Apply what you read »
**A)** Using the Bastille Day text below, answer these:
(i) On what date is Bastille Day celebrated?
(ii) Where will the French Embassy in Suva host its celebration?
(iii) How many prisoners were at the Bastille on July 14, 227 years ago?
**B)** Extend the Bastille Day text below, picking up right after its final sentence.

*** Opening of Selected text ***

FIREWORKS will illuminate the Eiffel Tower in Paris tonight as the French celebrate Bastille Day in true tricolour.

This national icon will also be in bleu (blue) — blanc (white), rouge (red) — the colours of the French flag. “Vive la France” will be echoed through all the arteries of France and her overseas territories today.

This is a celebration of liberte, egalite and fraternite and is celebrated on July 14. The annual celebration is a nationwide holiday that commemorates the anniversary of the liberation of France marked by the Storming of the Bastille.

In Fiji, the French Embassy in Suva will host a French-themed celebration to commemorate the Storming of the Bastille 227 years ago at the French residence.

The Bastille was the name of a medieval fortress and prison in Paris that embodied the privilege and might of the royal authority back then. And although there were only seven prisoners at the Bastille on July 14, 227 years ago, its fall meant the start of the French Revolution and independence.

*** Close of Selected text ***
*** Opening of Recorded data ***

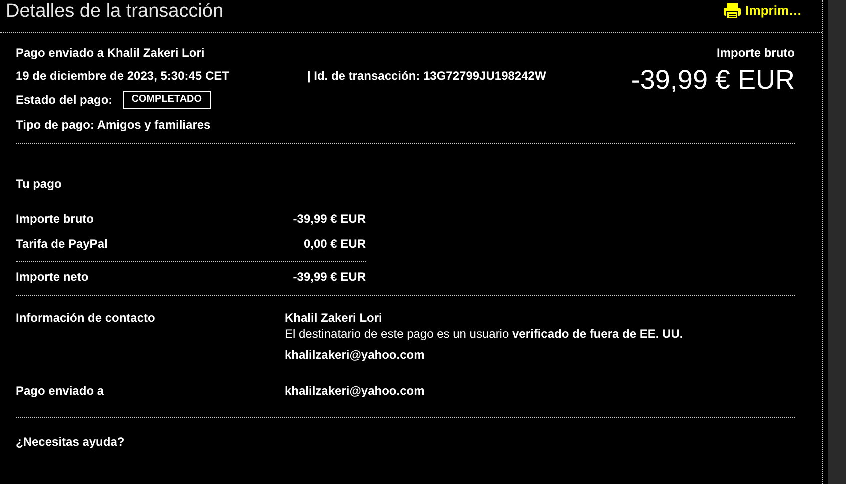 The image size is (846, 484). Describe the element at coordinates (114, 125) in the screenshot. I see `payment-type: Tipo de pago: Amigos y familiares` at that location.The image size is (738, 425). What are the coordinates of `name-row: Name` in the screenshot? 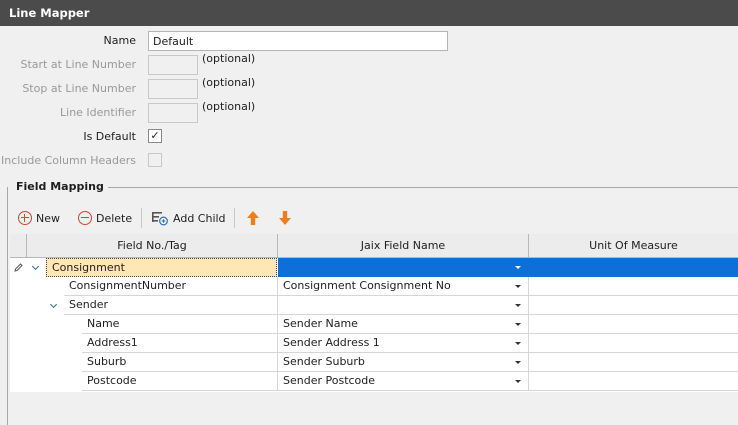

*** Close of Recorded data ***

Answers »
**A)**
(i) July 14
(ii) At the French residence
(iii) Seven

**B)**
Many of the important intellectual, philosophical and legal struggles for fundamental freedoms emanated from the French Revolution and the creation, three years later, of the French Republic. Liberty, reason and knowledge as the basis of the declaration of the rights of man and of the citizen — have influenced modern legal systems and human rights practices. Liberty meant freedom of religion, freedom of the press and so on.

In the French capital, Bastille Day is celebrated every year with a military parade on the Champs Elysées in the morning and spectacular fireworks at night symbolising peace, liberty and fraternity.

Paris still holds the mother of all Bastille Day celebrations.